Task objective: Repeat, without any change, the entries presented below.

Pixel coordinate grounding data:
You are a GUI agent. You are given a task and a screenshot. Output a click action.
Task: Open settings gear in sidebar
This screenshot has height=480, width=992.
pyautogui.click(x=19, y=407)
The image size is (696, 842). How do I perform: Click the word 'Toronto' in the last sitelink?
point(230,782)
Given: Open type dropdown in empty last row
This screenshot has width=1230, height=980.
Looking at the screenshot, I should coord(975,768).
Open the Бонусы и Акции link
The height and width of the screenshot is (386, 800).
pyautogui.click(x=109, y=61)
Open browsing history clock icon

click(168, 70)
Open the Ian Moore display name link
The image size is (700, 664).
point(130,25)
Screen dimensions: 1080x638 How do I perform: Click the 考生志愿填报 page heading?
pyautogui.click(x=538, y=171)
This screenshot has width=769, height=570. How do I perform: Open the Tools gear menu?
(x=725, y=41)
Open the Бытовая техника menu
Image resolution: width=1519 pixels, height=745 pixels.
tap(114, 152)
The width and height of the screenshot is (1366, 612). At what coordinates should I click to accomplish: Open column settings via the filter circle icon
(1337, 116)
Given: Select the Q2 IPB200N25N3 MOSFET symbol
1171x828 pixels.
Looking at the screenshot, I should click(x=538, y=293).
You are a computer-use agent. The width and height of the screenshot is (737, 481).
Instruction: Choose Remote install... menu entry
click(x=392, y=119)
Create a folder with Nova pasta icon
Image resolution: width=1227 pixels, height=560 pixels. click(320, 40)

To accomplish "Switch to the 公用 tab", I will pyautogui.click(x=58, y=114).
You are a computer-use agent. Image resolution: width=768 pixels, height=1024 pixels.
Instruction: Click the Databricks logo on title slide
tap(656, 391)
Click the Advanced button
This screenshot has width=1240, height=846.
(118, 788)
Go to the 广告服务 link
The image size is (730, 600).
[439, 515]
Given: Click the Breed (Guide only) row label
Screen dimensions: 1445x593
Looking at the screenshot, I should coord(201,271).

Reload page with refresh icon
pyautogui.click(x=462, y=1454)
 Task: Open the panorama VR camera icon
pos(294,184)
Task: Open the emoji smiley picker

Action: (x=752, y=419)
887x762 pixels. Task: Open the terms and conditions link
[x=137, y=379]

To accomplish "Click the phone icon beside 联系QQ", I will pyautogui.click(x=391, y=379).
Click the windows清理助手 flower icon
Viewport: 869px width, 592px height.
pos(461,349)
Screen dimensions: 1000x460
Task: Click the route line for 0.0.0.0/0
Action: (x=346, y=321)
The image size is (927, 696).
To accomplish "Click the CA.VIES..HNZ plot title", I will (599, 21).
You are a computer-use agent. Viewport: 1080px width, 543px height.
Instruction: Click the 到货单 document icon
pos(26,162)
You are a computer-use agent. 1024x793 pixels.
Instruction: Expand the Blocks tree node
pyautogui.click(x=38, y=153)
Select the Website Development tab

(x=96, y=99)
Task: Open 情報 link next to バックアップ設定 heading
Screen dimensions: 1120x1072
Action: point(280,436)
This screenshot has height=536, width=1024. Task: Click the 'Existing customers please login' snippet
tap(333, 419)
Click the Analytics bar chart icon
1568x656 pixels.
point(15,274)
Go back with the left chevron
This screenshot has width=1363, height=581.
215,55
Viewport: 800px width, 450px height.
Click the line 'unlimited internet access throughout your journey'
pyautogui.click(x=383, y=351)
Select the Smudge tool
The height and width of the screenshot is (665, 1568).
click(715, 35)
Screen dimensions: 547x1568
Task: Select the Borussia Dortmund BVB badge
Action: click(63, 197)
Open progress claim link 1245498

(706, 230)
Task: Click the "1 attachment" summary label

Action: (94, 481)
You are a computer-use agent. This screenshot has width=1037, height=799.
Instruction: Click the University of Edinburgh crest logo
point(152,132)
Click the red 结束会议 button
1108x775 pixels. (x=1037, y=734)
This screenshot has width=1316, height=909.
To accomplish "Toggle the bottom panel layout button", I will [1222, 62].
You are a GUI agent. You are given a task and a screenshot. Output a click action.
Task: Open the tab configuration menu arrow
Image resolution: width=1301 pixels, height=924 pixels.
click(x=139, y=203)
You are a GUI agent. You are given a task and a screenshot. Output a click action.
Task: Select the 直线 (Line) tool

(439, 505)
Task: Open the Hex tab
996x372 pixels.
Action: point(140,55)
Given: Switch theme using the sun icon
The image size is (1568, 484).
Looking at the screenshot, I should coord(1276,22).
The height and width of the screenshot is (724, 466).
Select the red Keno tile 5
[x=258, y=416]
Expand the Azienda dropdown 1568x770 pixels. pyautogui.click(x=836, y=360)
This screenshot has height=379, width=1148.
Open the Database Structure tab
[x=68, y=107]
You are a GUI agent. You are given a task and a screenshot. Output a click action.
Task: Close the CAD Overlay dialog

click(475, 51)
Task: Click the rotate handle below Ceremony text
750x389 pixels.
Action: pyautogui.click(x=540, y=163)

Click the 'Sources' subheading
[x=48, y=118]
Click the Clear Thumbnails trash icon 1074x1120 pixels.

Answer to this problem:
You are a GUI agent. You are given a task and a screenshot. Output a click action.
Task: Open settings gear in sidebar
This screenshot has height=480, width=992.
pyautogui.click(x=19, y=407)
The image size is (696, 842). How do I perform: Click the word 'Toronto' in the last sitelink?
point(230,782)
Given: Open type dropdown in empty last row
This screenshot has width=1230, height=980.
Looking at the screenshot, I should coord(975,768).
Open the Бонусы и Акции link
The height and width of the screenshot is (386, 800).
pyautogui.click(x=109, y=61)
Open browsing history clock icon

click(168, 70)
Open the Ian Moore display name link
The image size is (700, 664).
point(130,25)
Screen dimensions: 1080x638 How do I perform: Click the 考生志愿填报 page heading?
pyautogui.click(x=538, y=171)
This screenshot has width=769, height=570. How do I perform: Open the Tools gear menu?
(x=725, y=41)
Open the Бытовая техника menu
Image resolution: width=1519 pixels, height=745 pixels.
tap(114, 152)
The width and height of the screenshot is (1366, 612). At what coordinates should I click to accomplish: Open column settings via the filter circle icon
(1337, 116)
Given: Select the Q2 IPB200N25N3 MOSFET symbol
1171x828 pixels.
Looking at the screenshot, I should click(x=538, y=293).
You are a computer-use agent. The width and height of the screenshot is (737, 481).
Instruction: Choose Remote install... menu entry
click(x=392, y=119)
Create a folder with Nova pasta icon
Image resolution: width=1227 pixels, height=560 pixels. click(320, 40)

To accomplish "Switch to the 公用 tab", I will pyautogui.click(x=58, y=114).
You are a computer-use agent. Image resolution: width=768 pixels, height=1024 pixels.
Instruction: Click the Databricks logo on title slide
tap(656, 391)
Click the Advanced button
This screenshot has width=1240, height=846.
(118, 788)
Go to the 广告服务 link
The image size is (730, 600).
[439, 515]
Given: Click the Breed (Guide only) row label
Screen dimensions: 1445x593
Looking at the screenshot, I should coord(201,271).

Reload page with refresh icon
pyautogui.click(x=462, y=1454)
 Task: Open the panorama VR camera icon
pos(294,184)
Task: Open the emoji smiley picker

Action: (x=752, y=419)
887x762 pixels. Task: Open the terms and conditions link
[x=137, y=379]

To accomplish "Click the phone icon beside 联系QQ", I will pyautogui.click(x=391, y=379).
Click the windows清理助手 flower icon
Viewport: 869px width, 592px height.
pos(461,349)
Screen dimensions: 1000x460
Task: Click the route line for 0.0.0.0/0
Action: (x=346, y=321)
The image size is (927, 696).
To accomplish "Click the CA.VIES..HNZ plot title", I will (599, 21).
You are a computer-use agent. Viewport: 1080px width, 543px height.
Instruction: Click the 到货单 document icon
pos(26,162)
You are a computer-use agent. 1024x793 pixels.
Instruction: Expand the Blocks tree node
pyautogui.click(x=38, y=153)
Select the Website Development tab

(x=96, y=99)
Task: Open 情報 link next to バックアップ設定 heading
Screen dimensions: 1120x1072
Action: point(280,436)
This screenshot has height=536, width=1024. Task: Click the 'Existing customers please login' snippet
tap(333, 419)
Click the Analytics bar chart icon
1568x656 pixels.
point(15,274)
Go back with the left chevron
This screenshot has width=1363, height=581.
215,55
Viewport: 800px width, 450px height.
Click the line 'unlimited internet access throughout your journey'
pyautogui.click(x=383, y=351)
Select the Smudge tool
The height and width of the screenshot is (665, 1568).
click(715, 35)
Screen dimensions: 547x1568
Task: Select the Borussia Dortmund BVB badge
Action: click(63, 197)
Open progress claim link 1245498

(706, 230)
Task: Click the "1 attachment" summary label

Action: (94, 481)
You are a computer-use agent. This screenshot has width=1037, height=799.
Instruction: Click the University of Edinburgh crest logo
point(152,132)
Click the red 结束会议 button
1108x775 pixels. (x=1037, y=734)
This screenshot has width=1316, height=909.
To accomplish "Toggle the bottom panel layout button", I will [1222, 62].
You are a GUI agent. You are given a task and a screenshot. Output a click action.
Task: Open the tab configuration menu arrow
Image resolution: width=1301 pixels, height=924 pixels.
click(x=139, y=203)
You are a GUI agent. You are given a task and a screenshot. Output a click action.
Task: Select the 直线 (Line) tool

(439, 505)
Task: Open the Hex tab
996x372 pixels.
Action: point(140,55)
Given: Switch theme using the sun icon
The image size is (1568, 484).
Looking at the screenshot, I should coord(1276,22).
The height and width of the screenshot is (724, 466).
Select the red Keno tile 5
[x=258, y=416]
Expand the Azienda dropdown 1568x770 pixels. pyautogui.click(x=836, y=360)
This screenshot has height=379, width=1148.
Open the Database Structure tab
[x=68, y=107]
You are a GUI agent. You are given a task and a screenshot. Output a click action.
Task: Close the CAD Overlay dialog

click(475, 51)
Task: Click the rotate handle below Ceremony text
750x389 pixels.
Action: pyautogui.click(x=540, y=163)

Click the 'Sources' subheading
[x=48, y=118]
Click the Clear Thumbnails trash icon 1074x1120 pixels.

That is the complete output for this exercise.